「一帯一路」イニシアチブの細部をしっかりと描き上げる


中国国際経済交流センター副理事長 魏建国=文

 

 


 

 習近平国家主席の欧州訪問期間中の3月23日、中国とイタリアは「一帯一路」構築の共同推進に関する覚書に署名した。イタリアはこれにより「一帯一路」共同構築に参加する初めての欧州主要先進国となった。これは「一帯一路」イニシアチブにとって深遠な意義のあることである。


「一帯一路」構築に参加した初めてのG7国


 2015年に中国とフランスが「第三国市場協力に関する共同声明」を発表してから、中国は次々と日本、スペイン、オーストラリアなどの国々と第三国市場協力の枠組みを打ち立てている。フランスは中国と第三国市場協力を行った最初の欧米の大国であり、その他の先進国に明らかなモデル効果を生んだ。

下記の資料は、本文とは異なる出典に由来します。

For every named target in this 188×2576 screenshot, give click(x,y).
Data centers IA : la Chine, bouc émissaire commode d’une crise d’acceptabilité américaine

 今回、イタリアは「一帯一路」共同構築の覚書署名により、124番目の参加国となり、同様に大いに手本となる効果があって、「良いスタートを切った」と言える。

 
 まず、署名した協議の性格から言えば、企業や経済貿易分野の第三者協力協議とは異なり、「一帯一路」共同構築の覚書がカバーする範囲はより広く、ほとんど軍事以外のあらゆる分野を含んでいる。中国とイタリアはもともと経済の相互補完性が強く、経済関係が極めて緊密で、今後この綱領的な文書の下で、より広範で深い協力が展開されるだろう。


 次に、地理的に言えば、イタリアは「一帯一路」イニシアチブの重要な支点であり、中国と欧州を結び付けている。12世紀のイタリアの探検家マルコ・ポーロは、陸路東洋に向かい、海路故郷へと戻った。彼の足跡は今日のシルクロード経済ベルト、21世紀海上シルクロードと重なる。マルコ・ポーロが欧州人に知られていなかった中華文明を発見した数百年後に、中国はイタリアを通じて欧州を「一帯一路」イニシアチブの中に迎え入れたのだ。今日、この古い道は新たな輝きを放ち、これが持つ意義はもはや歴史と文化の範疇を超えるものとなっている。現代のシルクロードは再びユーラシア大陸をつなぎ、新たな運命共同体をつくり上げるだろう。
最後に時間から言えば、中国とイタリアが覚書に署名したのは、第2回「一帯一路」国際協力サミットフォーラムの開催まであと1カ月ほどという時であった。G7のメンバー国であるイタリアの先導の下で、より多くの国がより積極的にフォーラムで協力について検討することになるだろう。例えば英国はハモンド財務大臣を派遣し、中国と二国間経済・金融協力などについて検討する予定で、英国メディアはイタリアに学ぶべきだとまで言っている。このような前向きなムードの中で今回のフォーラムはより豊富な成果を得るに違いない。


欧州の変わりつつある観点


 実際にはイタリアに続いてルクセンブルグもまた中国との覚書に署名し、スイスも「一帯一路」イニシアチブを支持する協定を結ぶ計画である。欧州国家が相次いで「一帯一路」イニシアチブへの支持・加入を表明する背後には、同イニシアチブに対する欧州の考え方のひそかな変化がある。

 
 現在の世界はここ100年来未曾有の大変局を迎えており、世界経済の回復は遅く、米国の保護貿易主義の台頭もあり、自由貿易体制は大きな試練にさらされている。こうした状況の下で、欧州は「一帯一路」イニシアチブが中国にも欧米にも利益があり、世界中に利益があると認識し始めている。私が欧州のシンクタンクの人と交流を行った際、彼らの見方に二つの大きな変化があったと感じた。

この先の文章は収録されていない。